Simple, beautiful and emotional. There are still great ideas and photographs out there just waiting to be made. 😊  Pelle

© Wes Bell, and the article was found in The Washington Post.

https://www.washingtonpost.com/news/in-sight/wp/2017/03/13/these-forgotten-shreds-of-plastic-helped-a-photographer-mourn-his-mom/

Wes Bell’s series “Snag,” inspired by the death of his mother, takes a beautiful and simple idea and infuses an ordinary scene with great emotional power. There is beauty, loss and poetry in every frame. After 20 years in New York working as an international fashion photographer, Bell returned to his birthplace and to fine-art photography in Alberta, Canada.

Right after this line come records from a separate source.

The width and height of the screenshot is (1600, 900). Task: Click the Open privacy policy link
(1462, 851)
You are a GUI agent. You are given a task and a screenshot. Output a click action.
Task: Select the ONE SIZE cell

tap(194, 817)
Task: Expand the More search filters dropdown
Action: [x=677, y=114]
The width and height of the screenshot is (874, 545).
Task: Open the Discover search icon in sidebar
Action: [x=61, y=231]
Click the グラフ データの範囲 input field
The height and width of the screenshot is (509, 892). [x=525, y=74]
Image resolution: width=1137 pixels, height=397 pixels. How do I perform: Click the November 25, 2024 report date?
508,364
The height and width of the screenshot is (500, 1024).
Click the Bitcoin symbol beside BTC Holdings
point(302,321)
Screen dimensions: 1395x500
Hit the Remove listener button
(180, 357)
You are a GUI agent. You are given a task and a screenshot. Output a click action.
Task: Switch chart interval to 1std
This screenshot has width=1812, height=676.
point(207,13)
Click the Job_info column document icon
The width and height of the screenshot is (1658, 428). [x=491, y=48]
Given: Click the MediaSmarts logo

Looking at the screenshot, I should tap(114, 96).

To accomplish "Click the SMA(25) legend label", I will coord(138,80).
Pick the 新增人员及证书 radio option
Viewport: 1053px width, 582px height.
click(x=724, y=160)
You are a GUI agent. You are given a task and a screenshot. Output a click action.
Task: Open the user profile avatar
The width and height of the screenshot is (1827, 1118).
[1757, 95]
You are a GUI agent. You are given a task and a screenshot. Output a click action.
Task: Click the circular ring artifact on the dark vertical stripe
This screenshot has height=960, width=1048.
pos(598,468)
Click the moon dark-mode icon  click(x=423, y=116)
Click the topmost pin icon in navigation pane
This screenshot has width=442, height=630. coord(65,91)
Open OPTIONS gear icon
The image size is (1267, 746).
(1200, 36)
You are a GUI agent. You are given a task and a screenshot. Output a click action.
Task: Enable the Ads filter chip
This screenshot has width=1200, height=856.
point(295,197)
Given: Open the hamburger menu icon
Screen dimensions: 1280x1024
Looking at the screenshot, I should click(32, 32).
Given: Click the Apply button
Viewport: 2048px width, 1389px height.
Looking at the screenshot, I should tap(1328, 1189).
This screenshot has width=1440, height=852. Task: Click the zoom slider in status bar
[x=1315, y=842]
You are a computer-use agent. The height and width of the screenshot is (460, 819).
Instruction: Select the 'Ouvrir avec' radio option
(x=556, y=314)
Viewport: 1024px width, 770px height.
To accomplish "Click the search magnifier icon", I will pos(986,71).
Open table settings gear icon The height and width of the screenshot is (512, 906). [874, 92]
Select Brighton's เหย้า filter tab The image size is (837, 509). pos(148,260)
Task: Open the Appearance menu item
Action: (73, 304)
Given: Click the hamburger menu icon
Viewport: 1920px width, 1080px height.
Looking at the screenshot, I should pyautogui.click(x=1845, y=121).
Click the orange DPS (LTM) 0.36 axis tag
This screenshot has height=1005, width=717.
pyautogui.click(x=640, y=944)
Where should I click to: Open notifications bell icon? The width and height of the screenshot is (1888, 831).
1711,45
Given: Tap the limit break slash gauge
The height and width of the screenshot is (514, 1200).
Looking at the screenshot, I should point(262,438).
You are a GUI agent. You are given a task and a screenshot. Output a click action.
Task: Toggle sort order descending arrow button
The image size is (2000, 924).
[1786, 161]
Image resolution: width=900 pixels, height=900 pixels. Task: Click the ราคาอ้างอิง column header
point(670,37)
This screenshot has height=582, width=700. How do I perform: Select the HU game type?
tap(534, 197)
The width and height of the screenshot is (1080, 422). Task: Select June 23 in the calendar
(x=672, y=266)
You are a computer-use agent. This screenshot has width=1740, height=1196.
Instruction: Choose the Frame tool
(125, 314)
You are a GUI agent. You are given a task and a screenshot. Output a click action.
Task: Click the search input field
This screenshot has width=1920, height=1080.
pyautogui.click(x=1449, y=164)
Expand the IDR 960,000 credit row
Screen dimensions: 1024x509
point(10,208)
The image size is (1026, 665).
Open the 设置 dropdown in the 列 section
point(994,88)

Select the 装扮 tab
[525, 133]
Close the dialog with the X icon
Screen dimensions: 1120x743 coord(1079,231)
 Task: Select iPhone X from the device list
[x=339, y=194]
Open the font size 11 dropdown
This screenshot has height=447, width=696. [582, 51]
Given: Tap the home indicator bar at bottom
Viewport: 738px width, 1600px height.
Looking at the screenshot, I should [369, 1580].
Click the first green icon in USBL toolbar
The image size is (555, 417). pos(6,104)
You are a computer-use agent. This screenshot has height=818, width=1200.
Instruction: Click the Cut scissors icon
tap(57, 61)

In describing this work, Bell said: “Three years ago, I was leaving for the airport after saying goodbye to my mother. She was dying of cancer. On the long drive across the Alberta prairie, I found myself distracted by flapping remnants of plastic bags, caught in barbed-wire fences that lined the ditches. Whipped violently by the wind, they were left shredded and lacerated, but trapped nonetheless in the no man’s land of boundary fences, neither here nor there. Thinking about mortality, pain and death in the context of my mother’s terminal illness, these forgotten shreds of plastic took on a deeper significance — Snag.”

Loss and remembrance are universal, and Bell makes feeling those emotions accessible and visible.